You are better remembering the shape of the scale on the fretboard and the order of the intervals. Therefore you don't have to depend on what key you are in. What if you change tuning, or are just in another? Or are just in another key?

I can often finish a phrase by sliding down or up harmonic minor simply because I know the intervals as opposed to where it si in a key.

God-Free 2007-03-22 22:39

ah yes this is how i know the scale by the shapes not by the notes. I just move the shapes i know to fit a different key so i move the shape i know in C to the Fifth fret and i have A Harmonic Minor. Is this Incorrect? Im beginning to under stand intervals now that i've gathered some information on the major scale.

I wondered that about tuning. So if i put my guitar in in C standard i would be playing the shape of C Harmonic Minor that i know on the 8th Fret at the open position?

Dudes Thanks again... This has seriously gave me a huge jump start into understanding the proper use of scales, chords, and arppeggios!

davie_gravy 2007-03-23 10:05

Quote:
Originally Posted by robbcorpse
How about for learning it across the fretboard? Take the shape, find the root, construct the shape and play?

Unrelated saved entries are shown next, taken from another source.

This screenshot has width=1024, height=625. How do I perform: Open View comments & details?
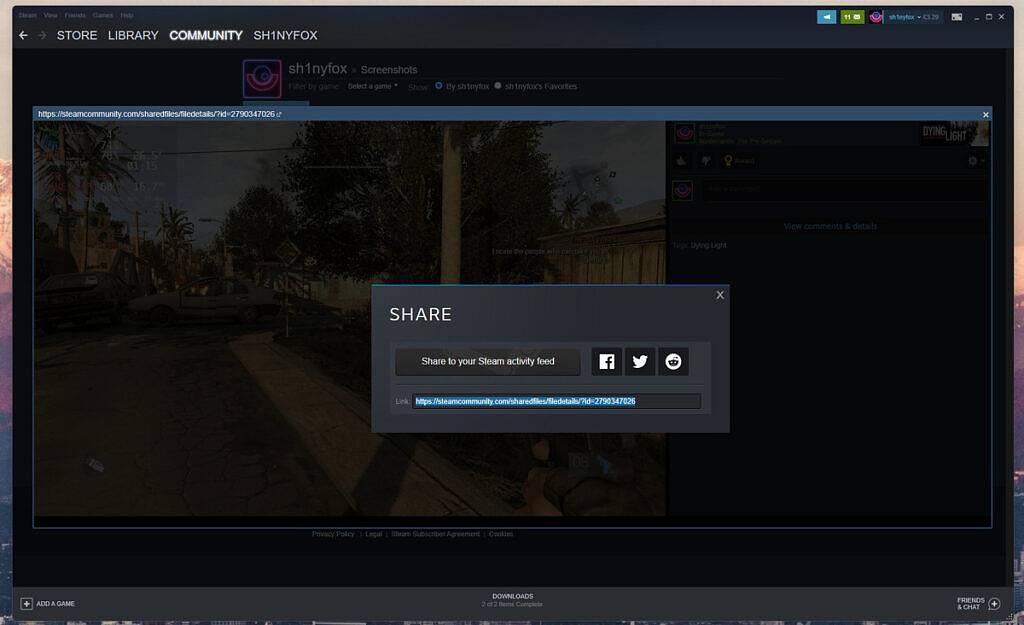pos(830,226)
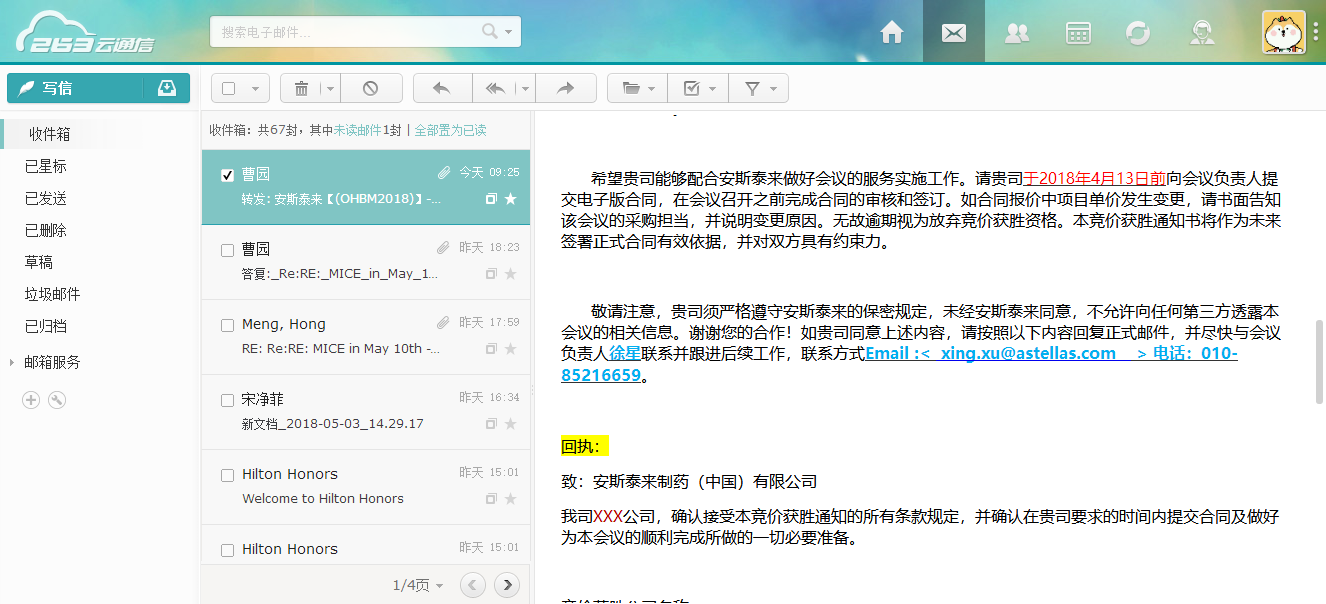Click the delete trash can toolbar icon
This screenshot has height=604, width=1326.
click(x=301, y=88)
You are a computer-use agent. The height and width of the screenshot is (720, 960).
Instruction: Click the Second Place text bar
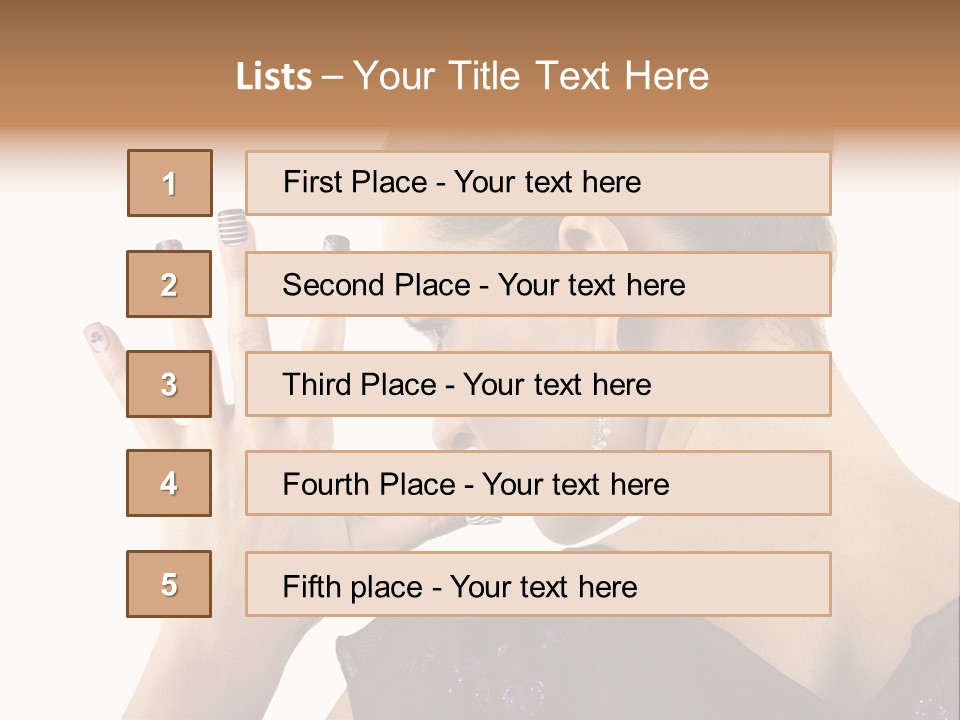point(538,284)
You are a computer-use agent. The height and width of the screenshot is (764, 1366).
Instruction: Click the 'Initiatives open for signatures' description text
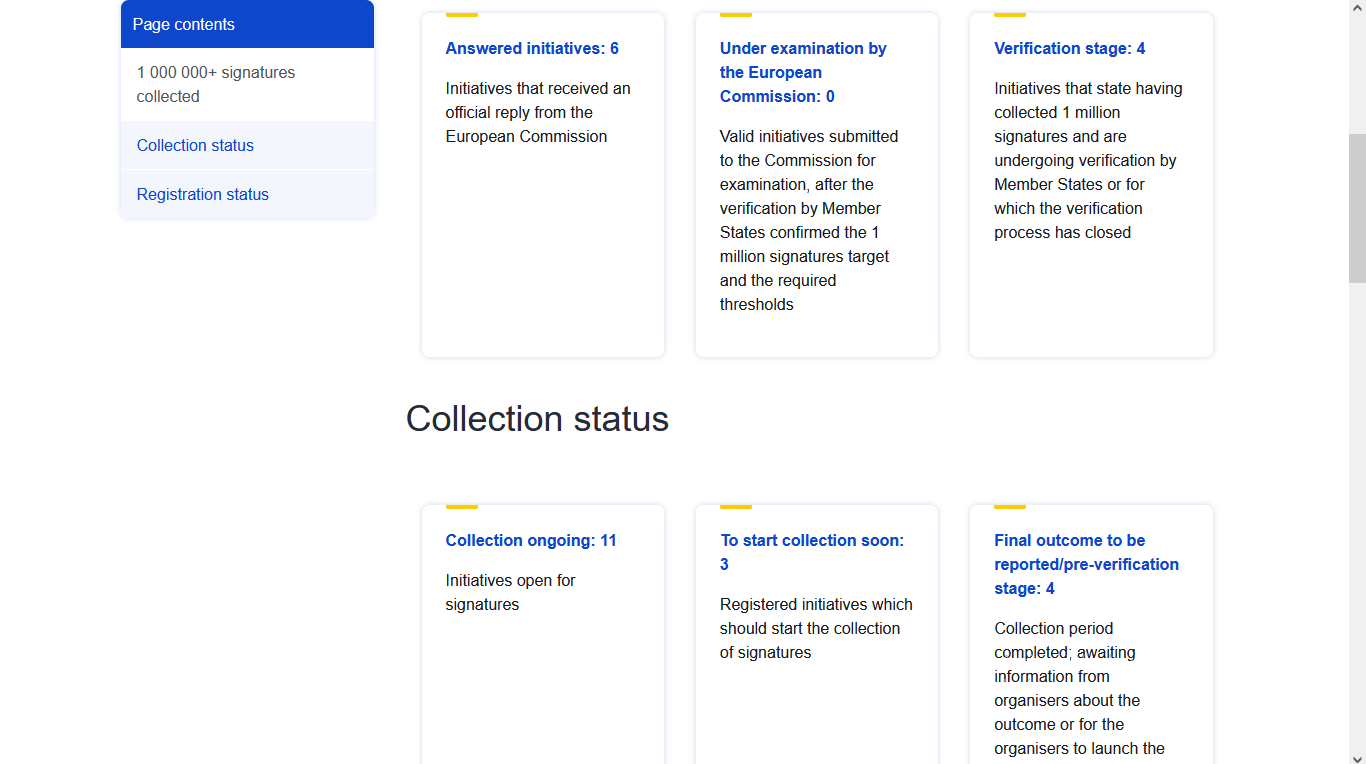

They all move. For example, every pentatonic shape moves according to key. If you know Em pentatonic across the board, move every shape up 2 frets and you now know F#m pentatonic across the board. The key is the shapes are constant, it's the position you play them at that moves (according to key).

robbcorpse 2007-03-23 11:08

Quote:
Originally Posted by davie_gravy
They all move. For example, every pentatonic shape moves according to key. If you know Em pentatonic across the board, move every shape up 2 frets and you now know F#m pentatonic across the board. The key is the shapes are constant, it's the position you play them at that moves (according to key).


Ah yes this makes sense. I probably knew this but just didn't think about it correctly. Thanks!

tmfreak 2007-03-24 13:04

Yeah this is definitely how i now go about it. For instance last night i was shit faced playing my friends guitar while i was trying to do some improv lead over some random song he was playing. He asked me what key it was in (obviously i have no fucking clue haha) so i searched for that "age old" shape that i know how to find a root note. (of a minor scale)

This is the shape that i got memorized.

1--------3----4
1(R)----3----4

if that makes sense. Basically if you play this right here on any of strings (other than the "b" string) it will give you the minor key.